# [TASK DIRECTIONS]
The material below contains a line with "Given: Expand the Zahlung filter dropdown" and a line with "Given: Switch to the Pháp sư tab". Copy exactly those two lines and all lines between them.

# [INPUT DATA]
Segment Open

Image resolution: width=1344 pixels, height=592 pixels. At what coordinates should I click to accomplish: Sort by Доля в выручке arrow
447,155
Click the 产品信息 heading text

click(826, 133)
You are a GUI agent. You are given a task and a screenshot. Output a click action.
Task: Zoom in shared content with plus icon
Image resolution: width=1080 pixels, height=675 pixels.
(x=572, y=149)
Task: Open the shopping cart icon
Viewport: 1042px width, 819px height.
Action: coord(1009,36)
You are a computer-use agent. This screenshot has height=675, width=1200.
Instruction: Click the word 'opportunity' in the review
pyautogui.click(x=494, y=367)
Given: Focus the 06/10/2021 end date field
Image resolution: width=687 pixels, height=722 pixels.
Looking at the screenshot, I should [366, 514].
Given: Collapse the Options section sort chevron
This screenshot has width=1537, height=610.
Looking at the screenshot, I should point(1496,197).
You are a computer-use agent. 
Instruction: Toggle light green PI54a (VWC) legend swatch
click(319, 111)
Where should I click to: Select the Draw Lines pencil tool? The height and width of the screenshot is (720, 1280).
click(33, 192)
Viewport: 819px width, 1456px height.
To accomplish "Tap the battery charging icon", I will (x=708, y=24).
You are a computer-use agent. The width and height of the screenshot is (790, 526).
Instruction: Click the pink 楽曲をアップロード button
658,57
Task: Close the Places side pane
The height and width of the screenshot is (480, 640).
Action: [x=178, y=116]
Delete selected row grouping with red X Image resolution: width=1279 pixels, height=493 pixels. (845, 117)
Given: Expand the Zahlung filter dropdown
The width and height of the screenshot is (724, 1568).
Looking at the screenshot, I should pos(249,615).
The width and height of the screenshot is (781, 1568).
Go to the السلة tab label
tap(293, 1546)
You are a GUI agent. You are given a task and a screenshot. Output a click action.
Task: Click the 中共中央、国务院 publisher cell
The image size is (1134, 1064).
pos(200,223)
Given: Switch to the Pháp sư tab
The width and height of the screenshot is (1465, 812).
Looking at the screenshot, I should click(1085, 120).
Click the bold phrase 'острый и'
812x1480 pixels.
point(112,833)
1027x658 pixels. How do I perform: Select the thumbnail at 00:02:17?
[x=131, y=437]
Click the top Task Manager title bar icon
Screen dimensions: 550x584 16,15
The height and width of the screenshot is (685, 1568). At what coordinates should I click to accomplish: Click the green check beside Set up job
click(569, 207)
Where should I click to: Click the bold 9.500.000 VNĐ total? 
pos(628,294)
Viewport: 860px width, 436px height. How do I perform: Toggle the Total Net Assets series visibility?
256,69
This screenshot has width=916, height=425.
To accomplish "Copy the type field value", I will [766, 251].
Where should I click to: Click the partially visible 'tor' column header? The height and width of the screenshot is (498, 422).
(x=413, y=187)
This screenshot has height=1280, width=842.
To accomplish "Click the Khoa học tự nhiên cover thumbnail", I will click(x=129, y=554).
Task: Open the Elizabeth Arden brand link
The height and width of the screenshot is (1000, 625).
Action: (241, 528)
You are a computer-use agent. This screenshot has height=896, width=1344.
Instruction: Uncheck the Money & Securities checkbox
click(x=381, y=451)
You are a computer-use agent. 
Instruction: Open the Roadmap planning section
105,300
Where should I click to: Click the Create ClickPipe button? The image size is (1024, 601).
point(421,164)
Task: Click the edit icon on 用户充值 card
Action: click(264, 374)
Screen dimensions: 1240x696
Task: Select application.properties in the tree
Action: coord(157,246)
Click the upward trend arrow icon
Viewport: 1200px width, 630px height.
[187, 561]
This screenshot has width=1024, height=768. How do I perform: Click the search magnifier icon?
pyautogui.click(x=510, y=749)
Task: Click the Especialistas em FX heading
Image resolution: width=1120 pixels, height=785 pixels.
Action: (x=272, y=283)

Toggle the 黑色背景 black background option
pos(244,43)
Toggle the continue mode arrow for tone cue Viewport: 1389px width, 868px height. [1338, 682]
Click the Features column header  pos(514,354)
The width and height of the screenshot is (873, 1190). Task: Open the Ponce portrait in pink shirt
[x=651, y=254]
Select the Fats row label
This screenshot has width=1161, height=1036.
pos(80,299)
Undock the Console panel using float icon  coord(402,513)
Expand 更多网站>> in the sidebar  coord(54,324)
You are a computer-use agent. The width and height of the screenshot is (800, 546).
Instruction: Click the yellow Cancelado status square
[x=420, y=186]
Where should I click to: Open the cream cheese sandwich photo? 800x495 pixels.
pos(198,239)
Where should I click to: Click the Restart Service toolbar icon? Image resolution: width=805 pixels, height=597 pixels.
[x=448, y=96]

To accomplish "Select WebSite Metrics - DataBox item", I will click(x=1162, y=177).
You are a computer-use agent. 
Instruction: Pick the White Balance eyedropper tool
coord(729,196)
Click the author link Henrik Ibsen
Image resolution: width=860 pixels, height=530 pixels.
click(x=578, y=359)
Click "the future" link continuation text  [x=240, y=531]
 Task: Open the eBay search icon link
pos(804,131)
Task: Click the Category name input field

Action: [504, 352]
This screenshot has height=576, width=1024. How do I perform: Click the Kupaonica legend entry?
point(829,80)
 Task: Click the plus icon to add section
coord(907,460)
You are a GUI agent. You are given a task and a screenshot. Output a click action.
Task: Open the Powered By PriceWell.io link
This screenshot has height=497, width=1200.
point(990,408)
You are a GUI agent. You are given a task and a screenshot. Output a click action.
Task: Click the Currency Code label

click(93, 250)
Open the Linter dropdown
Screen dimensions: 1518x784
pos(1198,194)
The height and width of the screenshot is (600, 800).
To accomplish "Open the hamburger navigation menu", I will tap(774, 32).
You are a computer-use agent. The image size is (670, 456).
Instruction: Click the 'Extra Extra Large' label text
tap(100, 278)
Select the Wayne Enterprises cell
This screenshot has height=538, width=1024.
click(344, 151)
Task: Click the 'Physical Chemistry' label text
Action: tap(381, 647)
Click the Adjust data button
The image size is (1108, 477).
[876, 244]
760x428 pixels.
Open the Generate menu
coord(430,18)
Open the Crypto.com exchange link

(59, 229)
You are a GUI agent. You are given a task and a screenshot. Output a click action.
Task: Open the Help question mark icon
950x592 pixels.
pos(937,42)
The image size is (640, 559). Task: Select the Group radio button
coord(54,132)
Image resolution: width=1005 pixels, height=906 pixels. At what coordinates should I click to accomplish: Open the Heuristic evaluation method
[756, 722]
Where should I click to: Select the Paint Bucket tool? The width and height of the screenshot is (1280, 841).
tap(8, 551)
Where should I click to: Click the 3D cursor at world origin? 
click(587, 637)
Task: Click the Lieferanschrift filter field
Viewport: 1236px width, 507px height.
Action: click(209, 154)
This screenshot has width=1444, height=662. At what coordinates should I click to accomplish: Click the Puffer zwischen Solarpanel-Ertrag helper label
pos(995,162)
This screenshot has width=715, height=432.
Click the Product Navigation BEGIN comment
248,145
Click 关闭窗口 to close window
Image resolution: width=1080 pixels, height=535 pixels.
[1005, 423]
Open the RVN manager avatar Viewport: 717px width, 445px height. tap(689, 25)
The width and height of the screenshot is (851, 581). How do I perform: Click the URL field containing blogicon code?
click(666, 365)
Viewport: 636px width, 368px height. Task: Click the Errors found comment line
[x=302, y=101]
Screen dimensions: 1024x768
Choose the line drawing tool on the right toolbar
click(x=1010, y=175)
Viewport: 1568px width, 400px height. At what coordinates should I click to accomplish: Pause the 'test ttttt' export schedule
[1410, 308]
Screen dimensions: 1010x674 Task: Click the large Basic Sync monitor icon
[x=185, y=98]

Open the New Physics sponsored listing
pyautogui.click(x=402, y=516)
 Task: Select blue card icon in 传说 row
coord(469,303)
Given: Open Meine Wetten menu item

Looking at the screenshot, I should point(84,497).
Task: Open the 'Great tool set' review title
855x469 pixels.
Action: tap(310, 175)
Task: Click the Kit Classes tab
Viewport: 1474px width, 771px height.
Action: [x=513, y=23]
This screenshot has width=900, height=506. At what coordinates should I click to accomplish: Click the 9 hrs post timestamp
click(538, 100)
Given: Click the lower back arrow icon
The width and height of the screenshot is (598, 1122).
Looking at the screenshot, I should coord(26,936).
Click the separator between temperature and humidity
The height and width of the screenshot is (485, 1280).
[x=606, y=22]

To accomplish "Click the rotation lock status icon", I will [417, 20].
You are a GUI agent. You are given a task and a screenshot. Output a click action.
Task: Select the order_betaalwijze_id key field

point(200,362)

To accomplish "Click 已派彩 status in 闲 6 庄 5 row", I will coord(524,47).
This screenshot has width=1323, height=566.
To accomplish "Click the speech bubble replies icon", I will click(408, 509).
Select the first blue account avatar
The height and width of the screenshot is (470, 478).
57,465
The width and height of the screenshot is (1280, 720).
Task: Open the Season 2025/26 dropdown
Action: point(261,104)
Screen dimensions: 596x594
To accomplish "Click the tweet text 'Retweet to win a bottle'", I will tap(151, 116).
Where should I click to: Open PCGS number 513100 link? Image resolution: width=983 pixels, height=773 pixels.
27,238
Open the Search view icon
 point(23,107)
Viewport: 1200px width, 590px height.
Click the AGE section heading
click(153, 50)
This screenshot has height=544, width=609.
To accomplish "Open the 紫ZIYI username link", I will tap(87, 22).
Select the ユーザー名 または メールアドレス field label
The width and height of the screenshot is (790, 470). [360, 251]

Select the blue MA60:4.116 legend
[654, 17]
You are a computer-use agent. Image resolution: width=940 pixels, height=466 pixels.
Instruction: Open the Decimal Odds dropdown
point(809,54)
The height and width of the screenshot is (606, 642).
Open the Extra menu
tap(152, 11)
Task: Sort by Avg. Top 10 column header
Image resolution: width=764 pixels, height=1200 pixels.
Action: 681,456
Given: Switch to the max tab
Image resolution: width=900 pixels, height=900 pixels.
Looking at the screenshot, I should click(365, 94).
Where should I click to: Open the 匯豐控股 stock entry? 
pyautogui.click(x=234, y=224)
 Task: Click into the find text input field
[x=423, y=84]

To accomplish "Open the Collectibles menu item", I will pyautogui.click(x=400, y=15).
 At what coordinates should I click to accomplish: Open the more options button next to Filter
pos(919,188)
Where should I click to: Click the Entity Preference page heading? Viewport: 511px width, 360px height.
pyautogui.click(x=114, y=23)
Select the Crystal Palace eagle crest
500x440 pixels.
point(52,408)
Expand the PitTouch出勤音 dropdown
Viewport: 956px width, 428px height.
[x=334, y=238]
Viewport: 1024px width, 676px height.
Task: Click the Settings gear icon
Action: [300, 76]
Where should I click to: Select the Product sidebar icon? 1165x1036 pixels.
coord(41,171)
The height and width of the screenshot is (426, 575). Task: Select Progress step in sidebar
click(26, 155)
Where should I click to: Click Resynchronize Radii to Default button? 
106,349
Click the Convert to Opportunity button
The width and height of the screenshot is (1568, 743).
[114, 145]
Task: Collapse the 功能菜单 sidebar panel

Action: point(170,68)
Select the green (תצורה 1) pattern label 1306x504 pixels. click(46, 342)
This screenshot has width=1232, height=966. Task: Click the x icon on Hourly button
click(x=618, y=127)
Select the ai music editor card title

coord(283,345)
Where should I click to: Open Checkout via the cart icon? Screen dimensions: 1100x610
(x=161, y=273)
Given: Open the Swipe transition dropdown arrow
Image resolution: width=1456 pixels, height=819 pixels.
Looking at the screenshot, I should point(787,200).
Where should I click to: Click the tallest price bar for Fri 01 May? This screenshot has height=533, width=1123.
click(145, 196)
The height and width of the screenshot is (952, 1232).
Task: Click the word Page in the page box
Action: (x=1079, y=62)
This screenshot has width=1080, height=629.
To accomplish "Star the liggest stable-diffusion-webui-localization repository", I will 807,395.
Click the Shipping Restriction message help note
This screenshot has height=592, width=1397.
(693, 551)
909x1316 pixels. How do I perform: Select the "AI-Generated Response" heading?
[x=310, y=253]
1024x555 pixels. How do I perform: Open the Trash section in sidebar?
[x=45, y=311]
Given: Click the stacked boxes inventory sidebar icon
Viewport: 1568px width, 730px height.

Segment Closed

# [EXERCISE OUTPUT]
Given: Expand the Zahlung filter dropdown
The width and height of the screenshot is (724, 1568).
Looking at the screenshot, I should pos(249,615).
The width and height of the screenshot is (781, 1568).
Go to the السلة tab label
tap(293, 1546)
You are a GUI agent. You are given a task and a screenshot. Output a click action.
Task: Click the 中共中央、国务院 publisher cell
The image size is (1134, 1064).
pos(200,223)
Given: Switch to the Pháp sư tab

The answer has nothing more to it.